__Textauszug__.
···

Hamburg. Geschmeidige Anekdoten und geballte Gesellschaftskritik: Dem Rapper und Journalisten hörte man am Sonnabend gerne zu.
Es gibt Musiker, von denen man von Anfang an Fan ist, deren Lieder die obersten Plätze des Spotify-Jahresrückblicks besetzen, die einen tagtäglich in der U-Bahn oder beim Joggen begleiten. Enttäuschend, wenn diese Musiker live dann nicht so richtig abliefern – das kann das Fan-Dasein gefährlich abdämpfen.
Und dann wiederum gibt es Sänger wie Juse Ju, dessen Songs erst mal vielleicht nur so lala gefallen – der dann live aber eine solche Show hinlegt, dass man gar nicht anders kann, als begeisterter Fan zu werden.

···

__Angezeigte Informationen__.
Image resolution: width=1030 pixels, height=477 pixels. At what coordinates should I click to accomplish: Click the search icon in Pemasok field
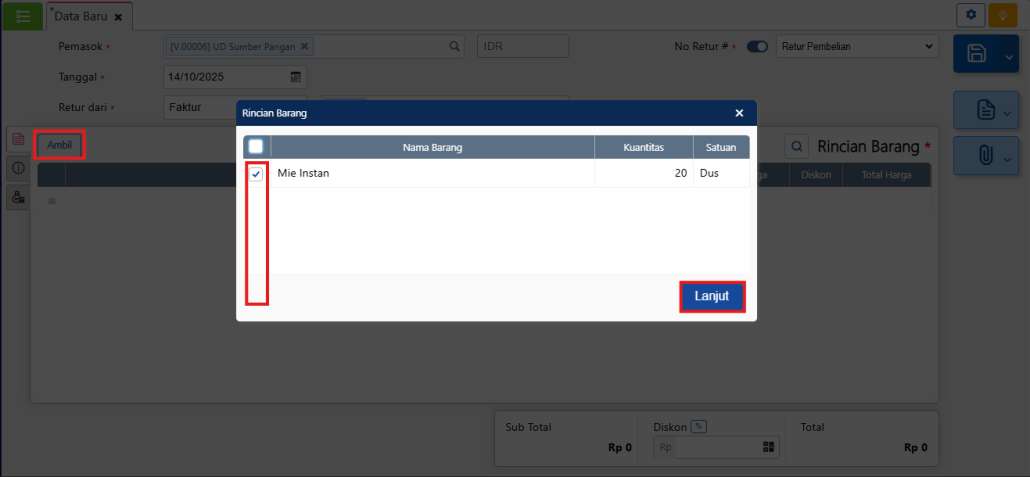[x=454, y=46]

···

Bitte schreiben Sie den Konzertbericht über Juse Ju im Anschluss an seinen letzten Satz weiter. Die Auflistung hat nichts mit dem Konzertbericht zu tun.

Uebel & Gefährlich: Juse Ju gibt ein richtig gutes und ehrliches Konzert in Hamburg
Das ist ein bisschen so, als wenn die Person von Tinder in echt viel besser aussieht als auf den Profilbildern. Doch die Menschen im Uebel & Gefährlich waren am Sonnabend nicht zum Daten, sondern zum Moshen, Abgehen und Arme-Wippen da: Rapper Juse Ju spielte sein letztes Konzert seiner diesjährigen Tour in Hamburg.
Um 19 Uhr startet Marie Bothmer, der Support-Act auf Juse Jus Tour. Das Publikum wirkt – sanft gesagt – gemütlich. Und – ehrlich gesagt – müde, wenn nicht gar ein wenig lustlos. Die 27-jährige Popsängerin lässt sich davon nicht beirren, sie zieht durch, fordert die Zuhörerschaft immer wieder zum Mitsingen auf, witzelt über die nur mittelmäßige Bereitschaft.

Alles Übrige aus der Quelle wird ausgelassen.